*Bloc de texte:*
━━━━━━━━━━━━━━━━━━━━━━━━━━━━━━
Tout donner intégralement
Keith Jarrett a peu enregistré en studio, ce qui en dit long sur son rapport à la préparation ou au contrôle. Un jour, je vais l’interviewer après la sortie de son coffret d’une semaine au Blue Note à New York. Sept jours intégraux de concert. Je lui fais part de mon étonnement : “Mais tes confrères, s’ils vont au Blue Note ou au Vanguard une semaine, ils sortent un album avec uniquement ce qu’ils ont fait de mieux !” Il me répond : “Oui, mais ma vérité, c’est de tout donner à entendre au public, y compris quand je suis plus faible.” C’est une forme d’intégrité. Il a ce côté « je donne tout» qui est très important chez lui. Au bout du compte, quand on écoute les concerts de ce coffret du Blue Note, on le fait d’un bout à l’autre, on y passe la semaine !
J’entends des exclamations orgasmiques derrière moi
Je ne sais pas s’il l’a fait jusqu’au bout mais, pendant longtemps, il enregistrait tous ses concerts en DAT (digital audio tape). Une fois, on finit l’après-midi d’interview et il me demande : “Tu es pressé de rentrer?” Il y a une 1 h 30 jusqu’à Manhattan, mon avion est le lendemain… “Viens avec moi, je vais te faire écouter quelque chose.” On monte à l’étage de sa maison. Salle de séjour absolument monacale avec une quadriphonie. La maison est en bois. Rassurant pour l’acoustique.
━━━━━━━━━━━━━━━━━━━━━━━━━━━━━━
Entrées pour trouver des éléments affichés:
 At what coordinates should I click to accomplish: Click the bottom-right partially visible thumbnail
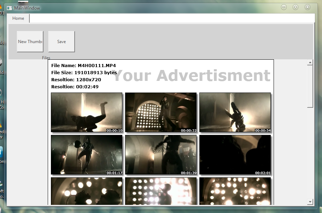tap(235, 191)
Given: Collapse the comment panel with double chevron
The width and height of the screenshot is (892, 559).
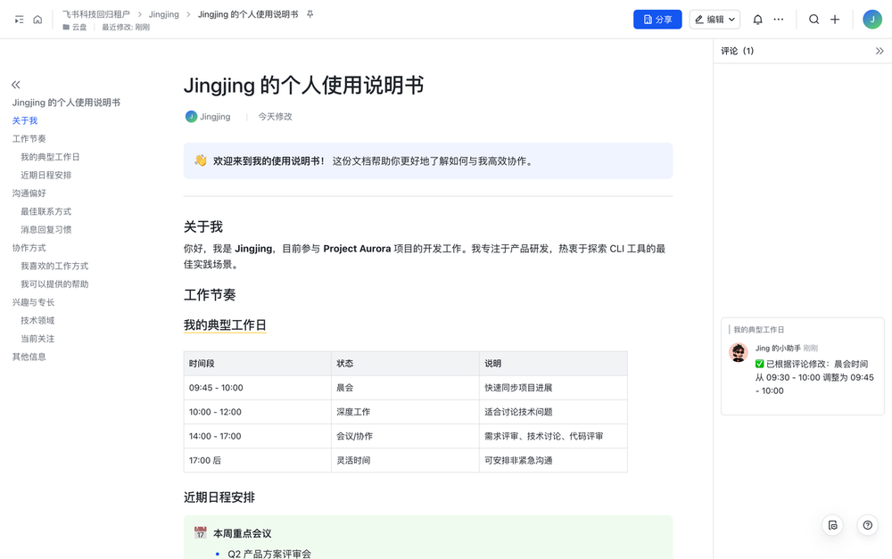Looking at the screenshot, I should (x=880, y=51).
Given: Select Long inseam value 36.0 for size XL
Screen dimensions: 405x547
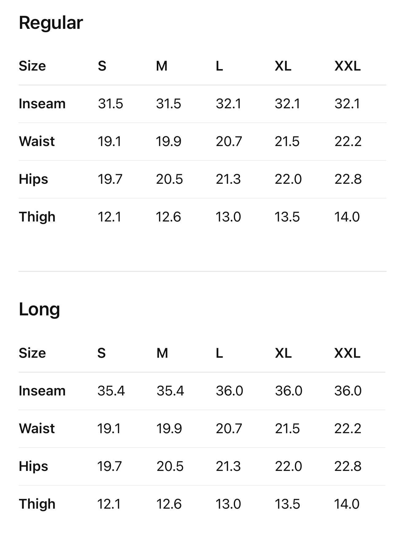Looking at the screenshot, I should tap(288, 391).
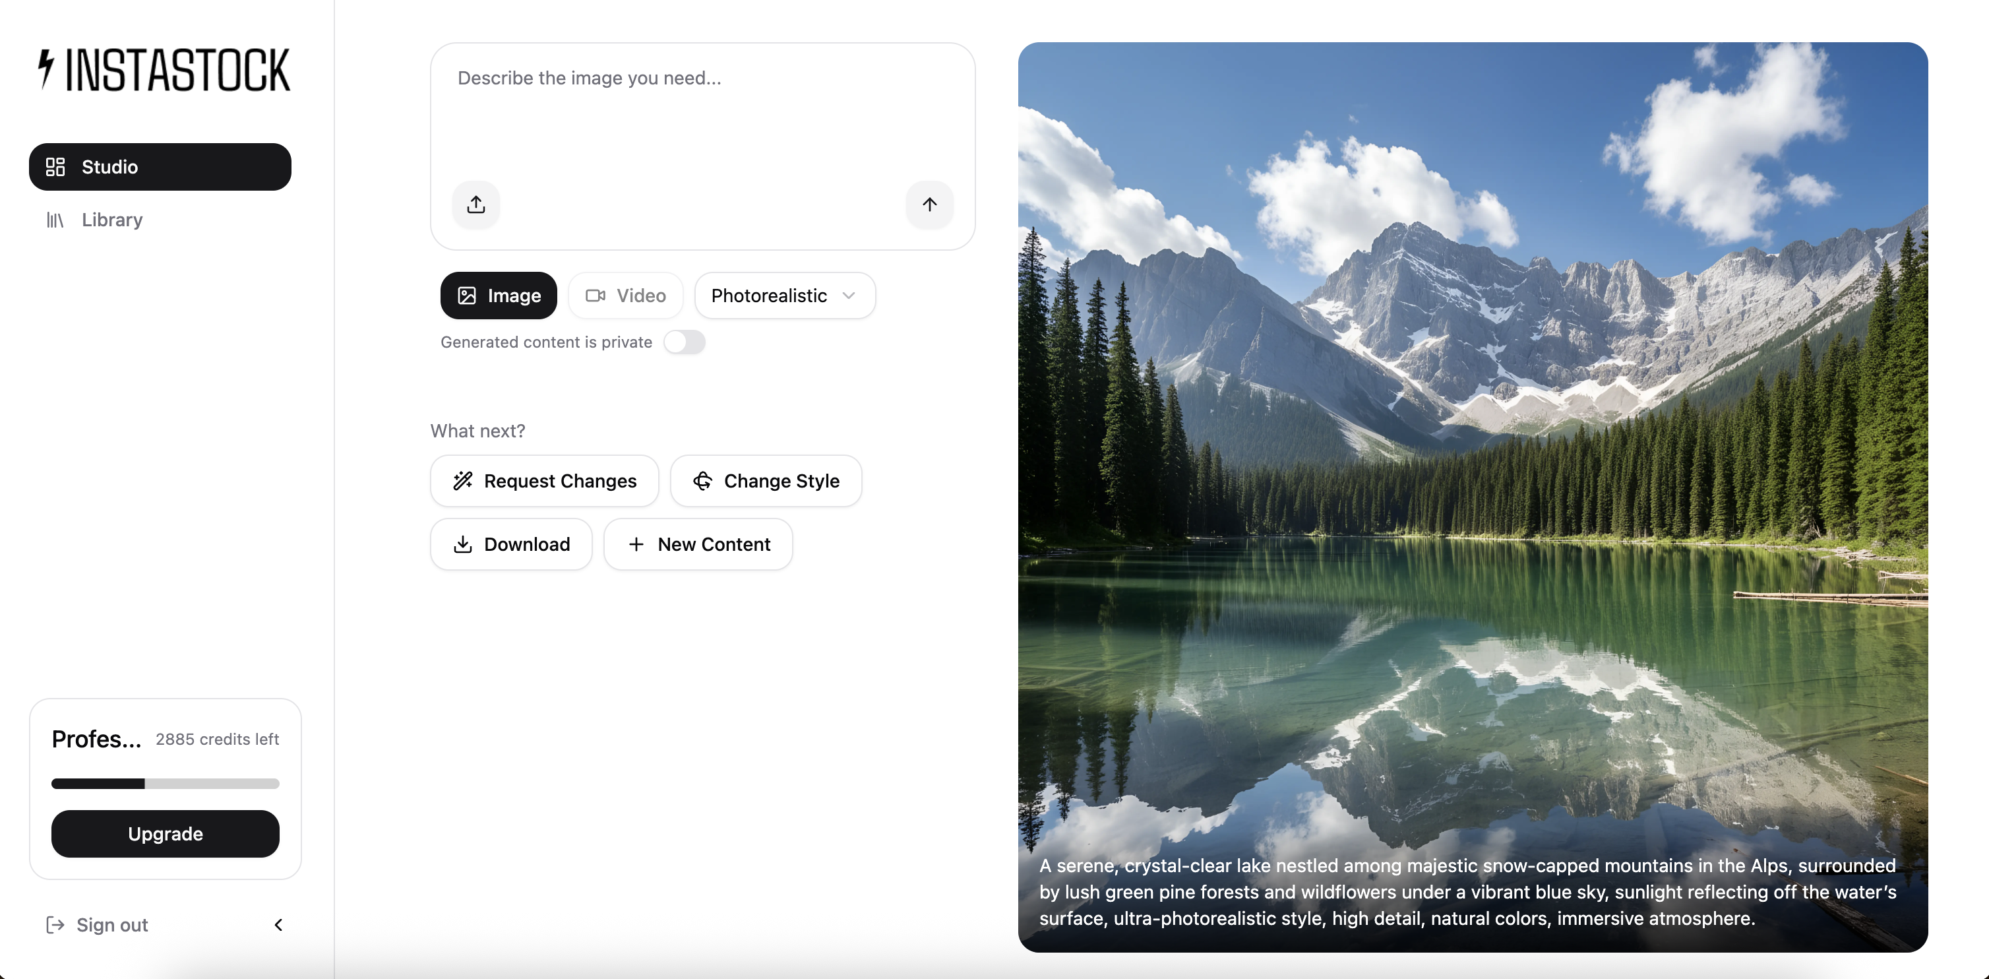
━━━━━━━━━━━━━━━━━━━━━━━━━━━━━━
*Petite tâche A:* Retranscrivez le passage du texte sur Keith Jarrett qui commence par les mots contenant "J’entends des exclamations" et se termine par "Rassurant pour l’acoustique.".
*Petite tâche B:* Répétez mot pour mot toutes les lignes des entrées, sans mettre les images dans votre réponse.

*Résultat A:*
J’entends des exclamations orgasmiques derrière moi
Je ne sais pas s’il l’a fait jusqu’au bout mais, pendant longtemps, il enregistrait tous ses concerts en DAT (digital audio tape). Une fois, on finit l’après-midi d’interview et il me demande : “Tu es pressé de rentrer?” Il y a une 1 h 30 jusqu’à Manhattan, mon avion est le lendemain… “Viens avec moi, je vais te faire écouter quelque chose.” On monte à l’étage de sa maison. Salle de séjour absolument monacale avec une quadriphonie. La maison est en bois. Rassurant pour l’acoustique.

*Résultat B:*
 At what coordinates should I click to accomplish: Click the bottom-right partially visible thumbnail
tap(235, 191)
Given: Collapse the comment panel with double chevron
The width and height of the screenshot is (892, 559).
Looking at the screenshot, I should (x=880, y=51).
Given: Select Long inseam value 36.0 for size XL
Screen dimensions: 405x547
Looking at the screenshot, I should tap(288, 391).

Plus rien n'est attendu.